DIRECTIONS:
Check every line of the data below for "Given". Copy each one that has it.

DATASET EXCERPTS START

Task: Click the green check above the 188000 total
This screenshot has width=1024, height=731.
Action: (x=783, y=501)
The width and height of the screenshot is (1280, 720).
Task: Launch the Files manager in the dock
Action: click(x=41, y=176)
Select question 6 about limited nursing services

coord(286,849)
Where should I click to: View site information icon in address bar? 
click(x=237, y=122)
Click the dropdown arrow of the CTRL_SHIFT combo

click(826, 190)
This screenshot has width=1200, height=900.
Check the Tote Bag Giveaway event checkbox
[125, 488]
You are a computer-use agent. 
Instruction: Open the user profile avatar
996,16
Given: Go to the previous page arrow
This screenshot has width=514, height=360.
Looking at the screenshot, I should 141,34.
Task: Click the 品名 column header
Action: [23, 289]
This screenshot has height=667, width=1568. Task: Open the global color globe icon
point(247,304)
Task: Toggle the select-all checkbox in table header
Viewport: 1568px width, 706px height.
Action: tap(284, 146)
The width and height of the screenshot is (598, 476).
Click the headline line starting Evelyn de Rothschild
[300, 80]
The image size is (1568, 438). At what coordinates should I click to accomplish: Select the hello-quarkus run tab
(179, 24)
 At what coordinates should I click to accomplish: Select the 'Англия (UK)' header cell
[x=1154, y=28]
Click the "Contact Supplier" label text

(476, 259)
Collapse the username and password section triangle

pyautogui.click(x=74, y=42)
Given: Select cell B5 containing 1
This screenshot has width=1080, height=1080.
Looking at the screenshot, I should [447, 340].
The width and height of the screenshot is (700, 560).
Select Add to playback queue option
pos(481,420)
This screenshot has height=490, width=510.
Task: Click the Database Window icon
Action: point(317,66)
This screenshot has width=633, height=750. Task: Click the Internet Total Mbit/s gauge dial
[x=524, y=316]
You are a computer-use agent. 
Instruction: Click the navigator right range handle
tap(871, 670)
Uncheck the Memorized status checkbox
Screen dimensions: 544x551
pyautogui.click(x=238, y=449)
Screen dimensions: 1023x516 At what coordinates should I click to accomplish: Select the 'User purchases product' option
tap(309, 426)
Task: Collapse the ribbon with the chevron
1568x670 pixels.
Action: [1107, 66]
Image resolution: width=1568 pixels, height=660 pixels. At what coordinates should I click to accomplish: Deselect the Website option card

DATASET EXCERPTS END

RESPONSE TO THIS TASK:
Given: Go to the previous page arrow
Given: Select cell B5 containing 1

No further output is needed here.